I noted that you are missing the batching JSON-RPC feature -- my impl is also not fully doing that. Do you think this feature is worthy of implementation?

t would be great to ensure that its ecosystem is awesome too!

Definitely! :+1:

hediet commented 4 years ago

Thanks for your quick reply ;)

this turned out to be more complex than I initially thought

Why? What has been your experience with Deno? Do you use webpack for the client to bundle your Deno code?

I do not have runtime type checks at all

I think runtime type checks are very important for servers working with untrusted clients. I've seen a lot of server code that iterated over untrusted input using a for loop and the array.length property. You could simply crash the server by sending it { length: 1E99 }. Or even worse, server code that sends the unchecked client input straight to mongo db.

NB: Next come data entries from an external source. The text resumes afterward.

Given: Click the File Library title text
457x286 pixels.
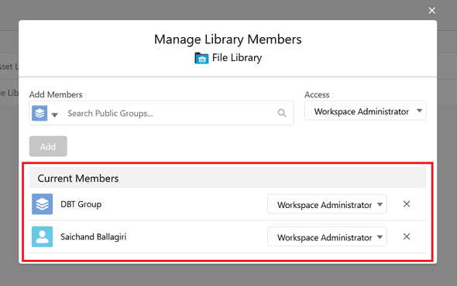Looking at the screenshot, I should pyautogui.click(x=237, y=58).
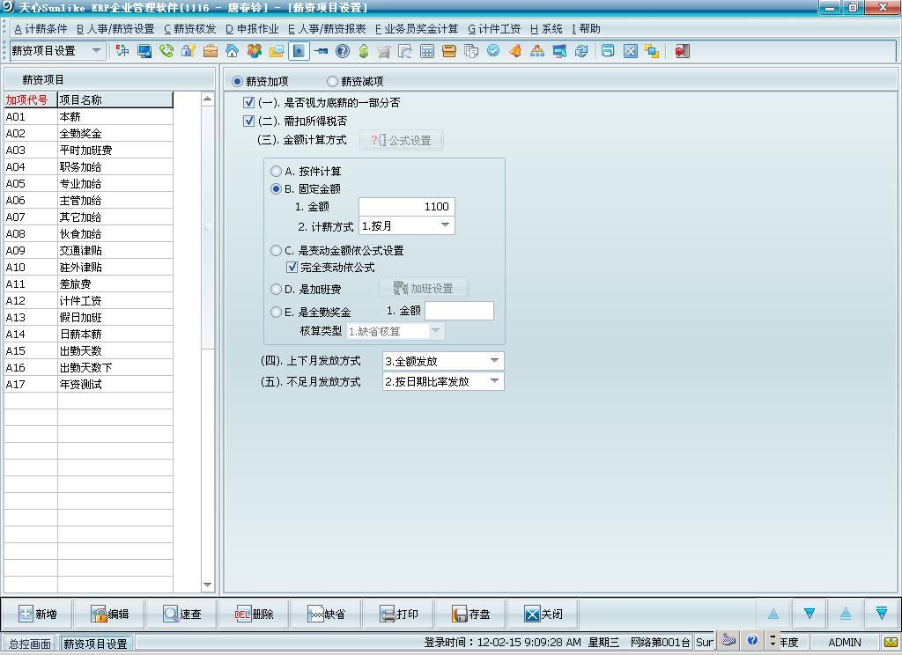Image resolution: width=902 pixels, height=655 pixels.
Task: Open the C 薪资核发 menu
Action: tap(189, 29)
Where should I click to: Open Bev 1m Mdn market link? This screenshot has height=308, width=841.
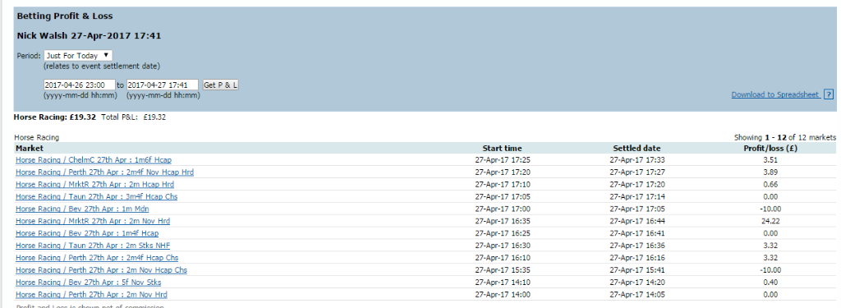click(x=82, y=209)
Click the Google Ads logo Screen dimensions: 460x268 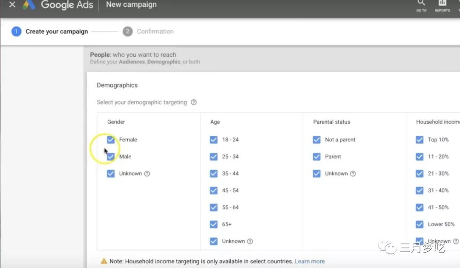29,5
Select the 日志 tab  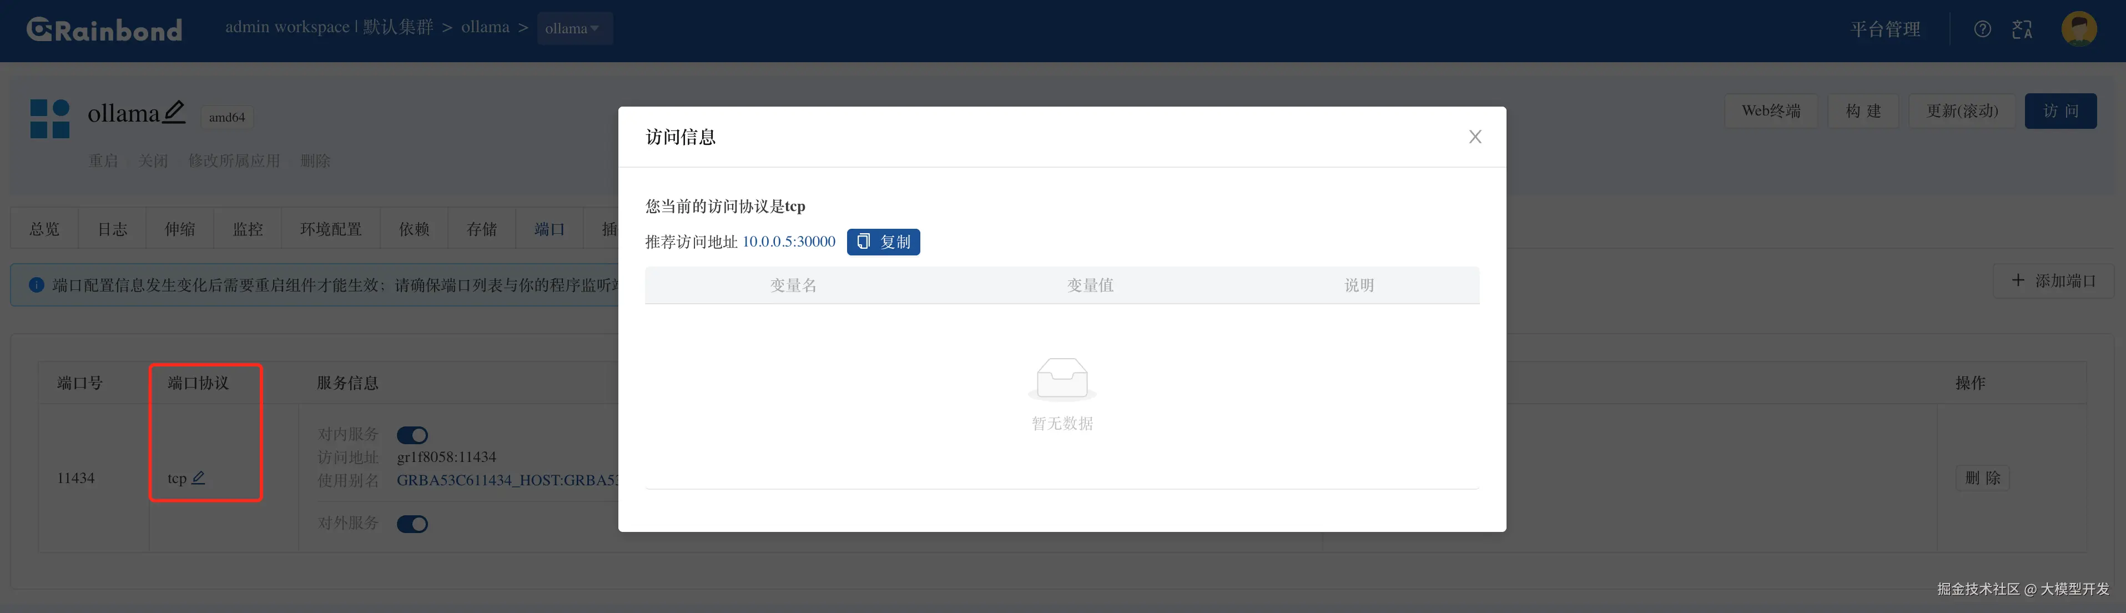pyautogui.click(x=112, y=229)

While I really love seperation of concerns, I think in this case, bundling JSON RPC with runtime type checks leads to better user code.

I noted that you are missing the batching JSON-RPC feature -- my impl is also not fully doing that. Do you think this feature is worthy of implementation?

Good catch! I don't know what the performance gains of batching are. I think I'll add rudimentary support so that my library really is json rpc compatible. Besides compatibility reasons, I don't think batching has that much value, but implementing it shouldn't be much work either.

ondras commented 4 years ago

Why? What has been your experience with Deno? Do you use webpack for the client to bundle your Deno code?

My Deno experience is mostly fine. The problem is related to tsc which I use to compile the client-side code -- because tsc does not accept .ts file extensions and Deno requires them. See https://github.com/denoland/deno/issues/3846 for more detail.

I think runtime type checks are very important for servers working with untrusted clients.

Agreed! I currently have the comfort of a server being accessed only by my very own client.

While I really love seperation of concerns, I think in this case, bundling JSON RPC with runtime type checks leads to better user code.

I still believe that it should be possible to operate JSON-RPC without using these and add them incrementally when necessary/feasible. Incremental adoption is one of TypeScript's main goals, after all.

Besides compatibility reasons, I don't think batching has that much value, but implementing it shouldn't be much work either.

Agreed. At least on the server side. The client-side API is going to be slightly more complex in order to make a batched call.